═══ PASAJE SELECCIONADO ═══

Por esa condición cortante de su trabajo académico no resulta tan extraña, ni mucho menos contradictoria, la nueva vertiente de su trabajo. Hay quien lamenta que el profesor Sartori se ha convertido en un provocador apresurado y estridente. Comparan la ponderación de sus primeros trabajos con las desmesuras de sus textos recientes sobre el reino videocrático, el cataclismo ecológico o la amenaza multicultural. No se percatan que la pluma ha cambiado de clave. Antes redactaba tratados, hoy dispara panfletos.
Hablo del panfleto, por supuesto, como un dignísimo género de expresión intelectual y artística. Al panfleto, más que al tratado o al ensayo, pertenecen los trabajos recientes de Sartori. Ninguno de ellos destaca por su sobriedad o su ponderación académica. El panfleto no tolera la irrupción de la mesura. Las páginas densas, cargadas de citas, las disquisiciones conceptuales y las advertencias metodológicas de antes han cedido ante una escritura avivada, irónica, certera.
Los arpones sartorianos de hoy son recordatorios de que la democracia liberal está siendo socavada desde dentro. Sartori nos invita a tomarnos en serio lo elemental: la base de la comunidad pluralista, los dispositivos de comunicación, el fundamento de la racionalidad posible y las herramientas de la gobernación. Sean los engaños de lo correcto, las perversiones de lo mediático, la disolución de los antiguos dispositivos de entendimiento o los espejismos del orden institucional, lo cierto es que la democracia aparentemente triunfante puede convertirse muy fácilmente en un régimen falsificado.

═══ DATOS EN BRUTO ═══

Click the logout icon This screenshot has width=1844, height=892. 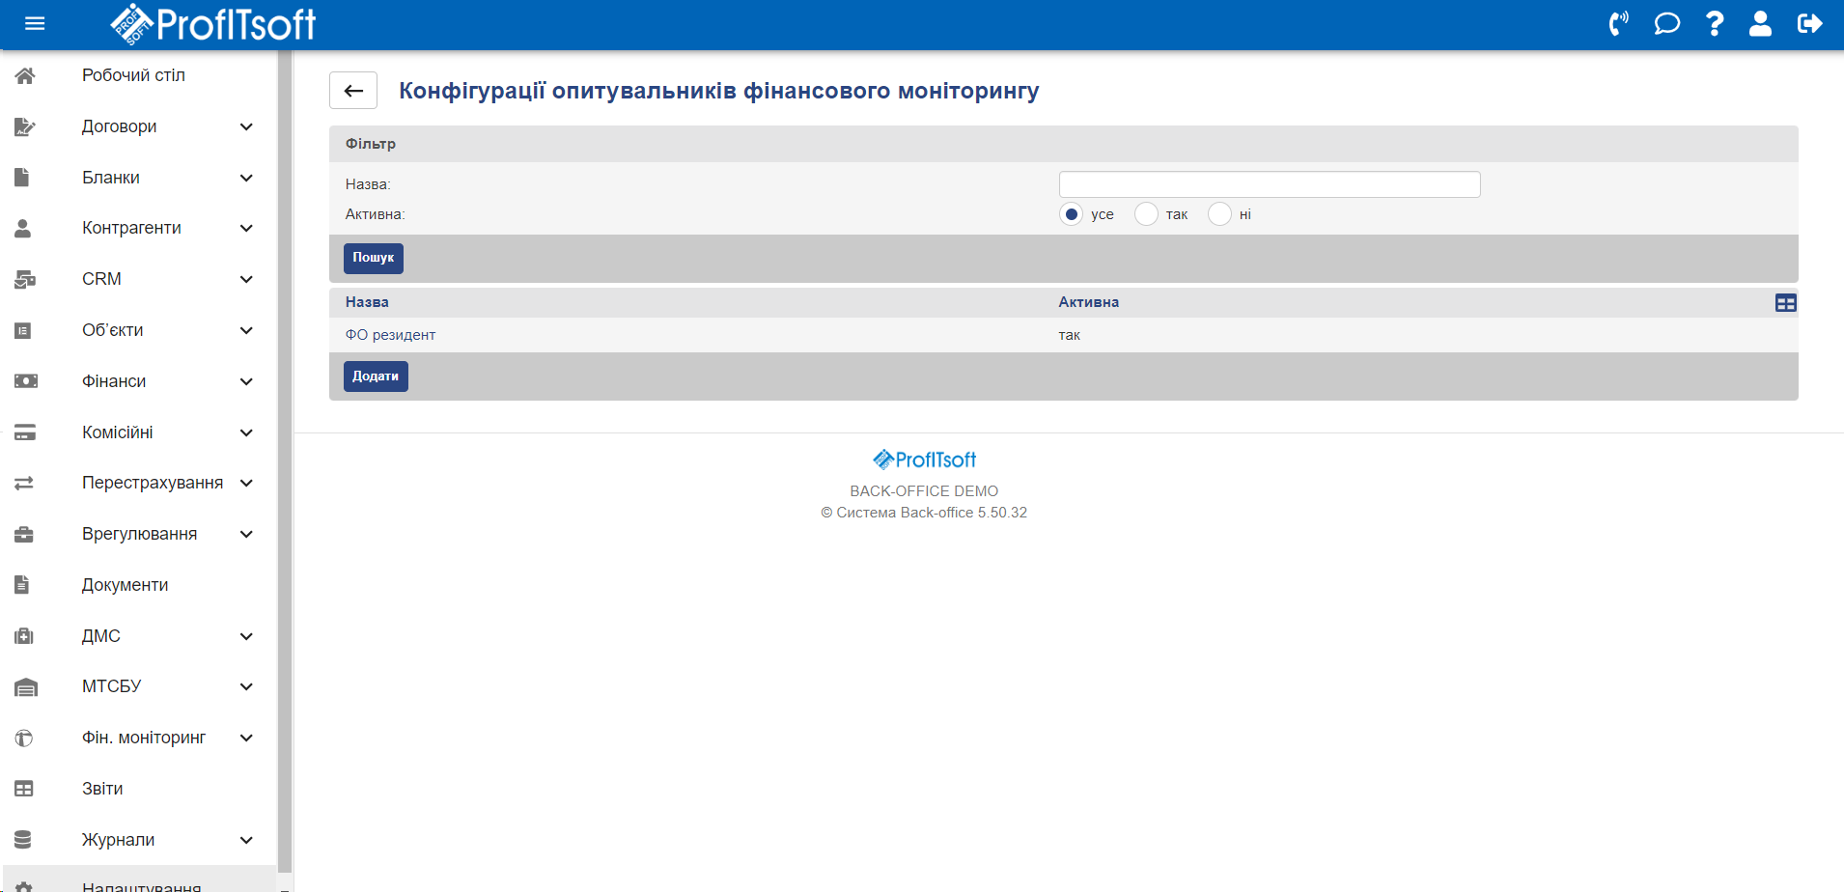1809,24
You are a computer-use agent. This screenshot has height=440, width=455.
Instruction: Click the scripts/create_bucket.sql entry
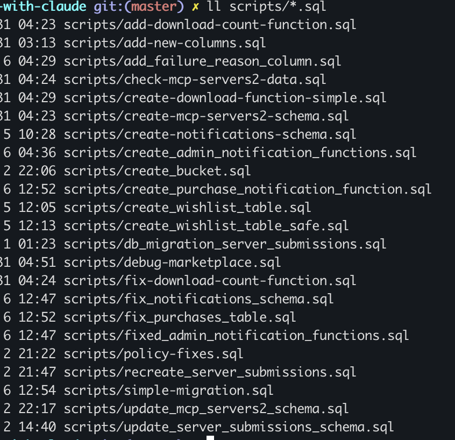click(x=157, y=171)

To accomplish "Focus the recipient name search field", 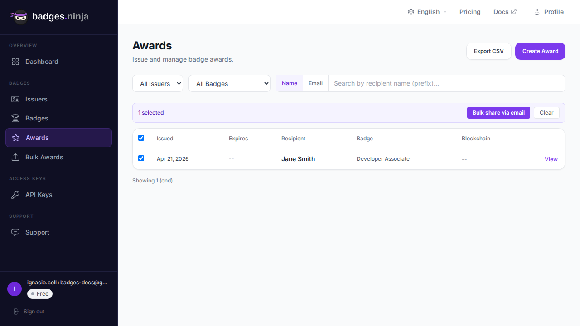I will [x=446, y=83].
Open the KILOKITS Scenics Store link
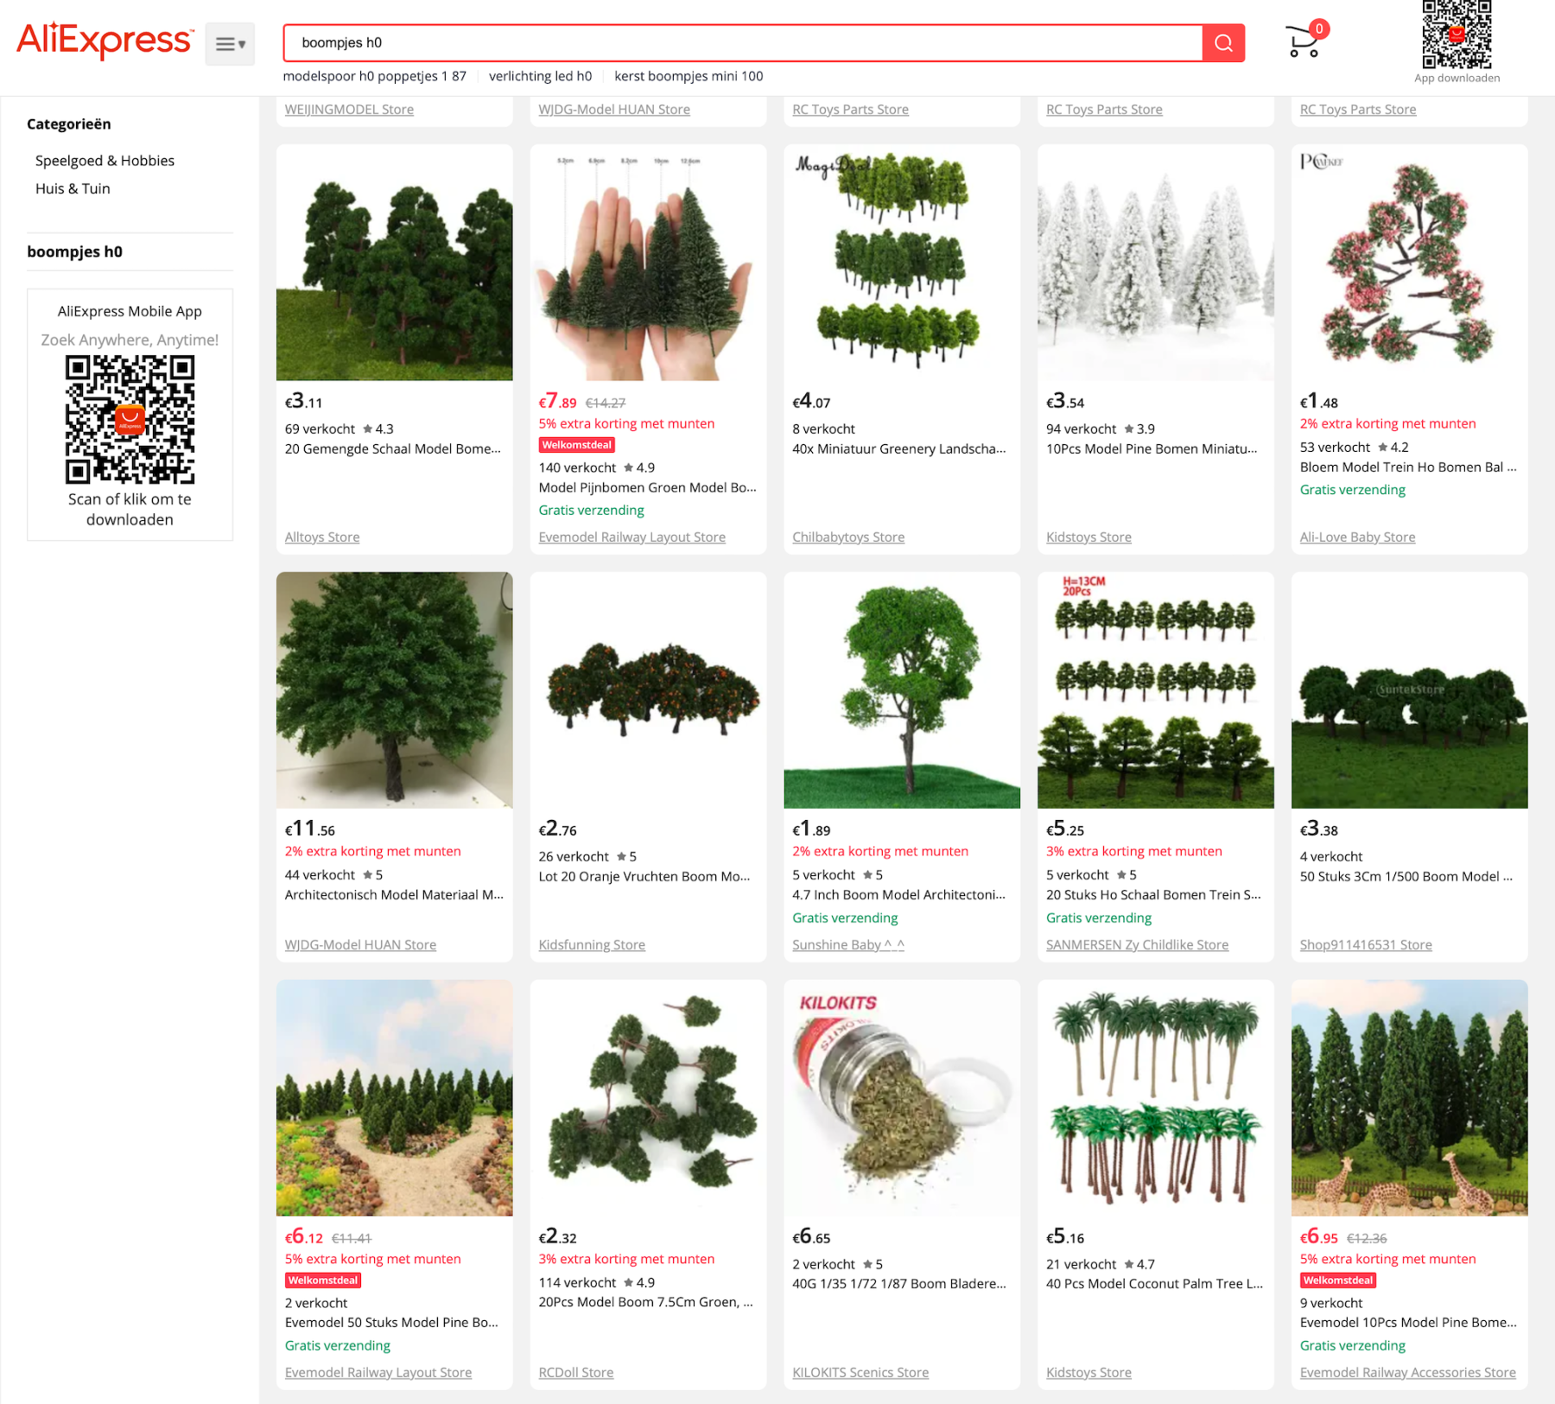 [860, 1373]
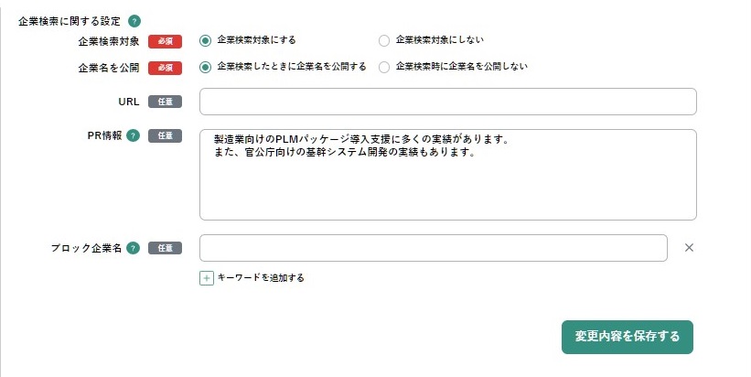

═══

> **TRABAJO REQUERIDO**
a - Responde estas preguntas sobre el pasaje dedicado a Sartori:
(i) ¿Qué redactaba Sartori antes y qué dispara hoy?
(ii) ¿Qué no tolera el panfleto?
(iii) ¿En qué puede convertirse muy fácilmente la democracia aparentemente triunfante?
b - Prolonga, por favor, el pasaje dedicado a Sartori a partir de su última oración.
Los datos no hacen falta para nada.

> **RESPUESTAS POR TAREA**
a -
(i) Antes redactaba tratados; hoy dispara panfletos.
(ii) La irrupción de la mesura.
(iii) En un régimen falsificado.

b -
El panfleto es un género de soledad. No es encargo de un protocolo profesional, sino un atrevimiento personalísimo, el compromiso de una expedición solitaria contra el mundo. Si el profesor pretende esclarecer las cosas, el panfletista busca pulverizar el engaño que recibe aplausos. La obligación del panfleto es provocar, irritar, suscitar reacciones. Deber cumplido en los textos recientes de Sartori. Se le ha acusado de apocalíptico, racista, xenófobo y hasta de periodista. Lo cierto es que ha puesto la mirada en muchos asuntos a los que los correctos preferirían dar la espalda.
El personaje que está detrás del escrito apresurado y controversial es el mismo que años antes escribía voluminosos tratados académicos: un inclemente crítico de disparates. En 1989 advertía que nuestros deseos de construir una buena sociedad eran liquidados por los medios que elegíamos para fundarla. Si pudiéramos darle nombre a los enemigos que encienden su rabia, hablaríamos de los alegrepensadores.
Frente al alegrepensamiento, esa filosofía dulce que confía en que todo problema se resuelve por efecto del tiempo y que el futuro será espontáneamente más feliz que el pasado, Sartori opone lo que llama “pesimismo constructivo”.
La constancia democrática de Sartori está tan viva en sus conceptos como en sus embates; en la solidez de sus tratados y en la soltura de su florete.